Archive for the ‘rocks’ Tag

Death Valley V: Geologic History   Leave a comment

The morning sun hits the Panamint Range, as viewed from Death Valley.

The morning sun hits the Panamint Range, as viewed from Death Valley.

This is the second of three posts on the natural history background for a visit to Death Valley National Park in California.  I hope it sparks some interest in these subjects, because if you visit this desert park, you will be hard-pressed to ignore its stunning geology and arid ecology.

GEOLOGIC HISTORY

The rocks exposed in Death Valley go back nearly two billion years.  As you walk through canyons like Titus or Marble, you will see layer upon layer of a dark gray sedimentary rock (often weathering red to orange).  A great thing to do on a hot day in a canyon is to go into the shade of these walls and lean your whole body against the cool gray rock.  This is limestone, and it tells of a time when this area was covered in a warm subtropical sea.

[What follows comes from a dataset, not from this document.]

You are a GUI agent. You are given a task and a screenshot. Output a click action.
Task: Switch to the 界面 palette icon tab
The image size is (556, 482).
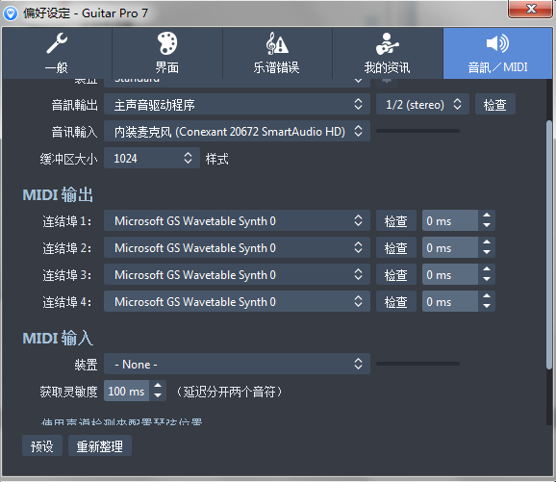(x=167, y=53)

The famous Artist's Palette in Death Valley as viewed from atop the ridge that is most often photographed.

The famous Artist’s Palette in Death Valley as viewed from atop the ridge that is most often photographed.

Back in Paleozoic time (250-600 million years ago), there was a quiet coastline not far east of here one very similar to the modern Atlantic coast of North America.  Marine algae and other small creatures pulled CO2 and calcium out of the seawater to form their shells. These lime muds accumulated layer upon layer, eventually to become limestone.  Sand, silt and mud covered the shallow marine shelf at times, leading to sandstone, siltstone and shale.

Later, during the time of dinosaurs (the Mesozoic), the whole region was the focus of mountain building, thus emerging from the sea.  And mountain building means plate tectonics.  At that time, the ancestral Pacific Plate (called the Farallon Plate by geologists) pushed underneath the western edge of North America – a subduction zone.

Recently formed salt crystals decorate the floor of Death Valley in California.

Recently formed salt crystals decorate the floor of Death Valley in California.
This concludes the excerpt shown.